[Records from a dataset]
******************************

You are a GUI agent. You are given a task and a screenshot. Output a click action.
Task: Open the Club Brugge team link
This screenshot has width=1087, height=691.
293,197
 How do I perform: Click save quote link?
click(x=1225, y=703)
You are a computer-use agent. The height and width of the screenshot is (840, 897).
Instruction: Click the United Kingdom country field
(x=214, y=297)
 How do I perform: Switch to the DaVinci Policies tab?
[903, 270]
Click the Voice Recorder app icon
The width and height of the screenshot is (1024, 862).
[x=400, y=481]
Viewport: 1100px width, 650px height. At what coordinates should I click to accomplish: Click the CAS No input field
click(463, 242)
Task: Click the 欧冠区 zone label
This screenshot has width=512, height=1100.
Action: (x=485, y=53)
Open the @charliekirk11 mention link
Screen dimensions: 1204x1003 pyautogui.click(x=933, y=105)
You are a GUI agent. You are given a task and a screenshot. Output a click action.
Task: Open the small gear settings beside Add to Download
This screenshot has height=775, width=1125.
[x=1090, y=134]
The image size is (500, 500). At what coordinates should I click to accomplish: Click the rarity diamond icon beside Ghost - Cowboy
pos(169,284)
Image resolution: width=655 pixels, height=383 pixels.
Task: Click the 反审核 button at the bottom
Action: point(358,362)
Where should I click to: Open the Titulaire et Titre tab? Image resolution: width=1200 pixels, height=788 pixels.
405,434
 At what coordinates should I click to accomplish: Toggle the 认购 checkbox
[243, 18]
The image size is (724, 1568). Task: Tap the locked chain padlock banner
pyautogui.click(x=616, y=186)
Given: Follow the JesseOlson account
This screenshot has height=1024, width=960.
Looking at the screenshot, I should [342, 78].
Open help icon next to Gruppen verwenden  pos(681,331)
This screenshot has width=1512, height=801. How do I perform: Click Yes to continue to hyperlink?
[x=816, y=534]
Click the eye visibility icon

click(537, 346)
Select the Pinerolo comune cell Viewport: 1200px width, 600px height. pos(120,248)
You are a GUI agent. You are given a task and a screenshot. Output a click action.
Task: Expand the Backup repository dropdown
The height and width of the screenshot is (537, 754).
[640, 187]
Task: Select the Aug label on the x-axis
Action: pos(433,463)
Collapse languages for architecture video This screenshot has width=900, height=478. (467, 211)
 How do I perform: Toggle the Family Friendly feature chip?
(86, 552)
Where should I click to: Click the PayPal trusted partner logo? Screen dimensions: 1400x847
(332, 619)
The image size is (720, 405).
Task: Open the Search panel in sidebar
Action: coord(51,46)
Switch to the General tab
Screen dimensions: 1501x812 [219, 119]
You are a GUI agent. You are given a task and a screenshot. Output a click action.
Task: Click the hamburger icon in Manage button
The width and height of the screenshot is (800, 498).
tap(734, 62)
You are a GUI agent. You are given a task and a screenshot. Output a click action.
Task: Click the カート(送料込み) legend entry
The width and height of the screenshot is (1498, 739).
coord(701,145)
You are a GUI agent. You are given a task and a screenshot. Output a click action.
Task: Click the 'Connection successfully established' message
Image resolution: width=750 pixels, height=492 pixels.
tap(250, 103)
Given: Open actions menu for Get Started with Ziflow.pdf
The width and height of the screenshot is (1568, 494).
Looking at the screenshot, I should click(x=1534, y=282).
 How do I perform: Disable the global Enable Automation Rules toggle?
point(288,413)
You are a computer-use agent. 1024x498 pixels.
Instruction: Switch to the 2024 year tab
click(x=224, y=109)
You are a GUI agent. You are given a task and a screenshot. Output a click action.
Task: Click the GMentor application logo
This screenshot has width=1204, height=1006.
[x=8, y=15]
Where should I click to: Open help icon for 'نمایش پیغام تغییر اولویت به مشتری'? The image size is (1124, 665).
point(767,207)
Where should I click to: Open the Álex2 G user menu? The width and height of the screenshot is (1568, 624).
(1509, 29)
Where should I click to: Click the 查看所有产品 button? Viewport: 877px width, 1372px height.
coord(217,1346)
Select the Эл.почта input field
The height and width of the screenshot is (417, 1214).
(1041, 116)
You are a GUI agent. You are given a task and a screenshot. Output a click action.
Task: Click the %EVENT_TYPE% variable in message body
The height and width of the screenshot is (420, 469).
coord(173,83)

******************************

YOUR OBJECTIVE >> Begin at the line that has "This screenshot has height=1024, width=960." in the entries above; stop after the line that has "Collapse languages for". Transcribe exactly those lines and no others.

RESULT FOR THIS EXERCISE >>
This screenshot has height=1024, width=960.
Looking at the screenshot, I should [342, 78].
Open help icon next to Gruppen verwenden  pos(681,331)
This screenshot has width=1512, height=801. How do I perform: Click Yes to continue to hyperlink?
[x=816, y=534]
Click the eye visibility icon

click(537, 346)
Select the Pinerolo comune cell Viewport: 1200px width, 600px height. pos(120,248)
You are a GUI agent. You are given a task and a screenshot. Output a click action.
Task: Expand the Backup repository dropdown
The height and width of the screenshot is (537, 754).
[640, 187]
Task: Select the Aug label on the x-axis
Action: pos(433,463)
Collapse languages for architecture video This screenshot has width=900, height=478. (467, 211)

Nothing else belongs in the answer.